As part of its speaker series, the Corrales Historical Society will host Spanish Colonial expert and author Linda Tigges, Ph.D., at the San Ysidro Church in Corrales at 2 p.m. April 16.
“Come learn about the fascinating history of ‘The 1712 Albuquerque-Bernalillo Presidio Soldiers and the Manila Galleons.’ Presenter Linda Tigges will discuss and analyze the lives of New Mexican soldiers posted at the New Mexico presidio in Santa Fe and Albuquerque,” CHS said.

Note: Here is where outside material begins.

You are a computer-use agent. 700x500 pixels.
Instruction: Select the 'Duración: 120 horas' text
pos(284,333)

According to CHS, Tigges is well known for her scholarship and research on the Spanish Colonial period in New Mexico. This includes research in the Spanish Colonial Archives on topics like the 18th Century Spanish Inquisition, Spanish law in New Mexico, and early and mid-18th century trade. She also volunteers as a docent at Casa San Ysidro in Corrales.

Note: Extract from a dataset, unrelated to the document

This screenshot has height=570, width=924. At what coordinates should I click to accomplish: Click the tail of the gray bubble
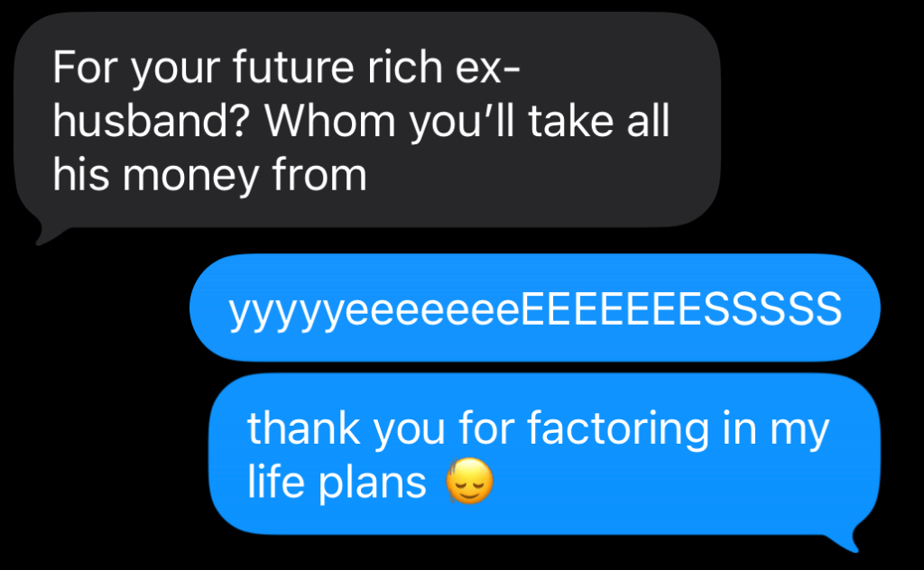click(x=47, y=234)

It also says she was a public and then private sector land planner (with her own small business). She moved to Santa Fe in 1979, and then to Albuquerque in 2008. Her work in Santa Fe in the 1980s and 1990s included staffing and preparing archival reports for the historic district and the Archaeological Review Committee, as well as neighborhood and land planning. Published materials are those on the Santa Fe presidio, the presidio horse herds, 1880s Santa Fe land development, and the Camino Real. Her books, as editor with J. Richard Salazar as translator, are “Spanish Colonial Lives: Documents from the Spanish Colonial Archives of New Mexico, 1705-1774″ and Spanish Colonial Women and the Law: Complaints, Lawsuits, and the Criminal Behavior: Documents from the Spanish Colonial Archives of New Mexico, 1697-1749.” Her latest book is “New Mexico Merchants, the Manila Galleons and the Atlantic Trade International and Prestige Goods in New Mexico, 1712-1765.”
“From the return of the Spanish to New Mexico in the later 1600s, members of Bernalillo and Albuquerque families were part of the newly established New Mexico presidio,” CHS said.
The presentation will describe the 100-unit, all-equestrian presidio, its connections to the silver-rich cosmopolitan world of Mexico City and Zacatecas, and introduce some of the soldiers from Albuquerque and Bernalillo. This information comes from the recently translated soldiers’ purchase accounts of the 1712 Santa Fe presidio store, as well as military musters and court documents of soldier-related infractions.
Seating is first-come, first-serve, and capacity is limited to 150. CHS recommends people arrive early.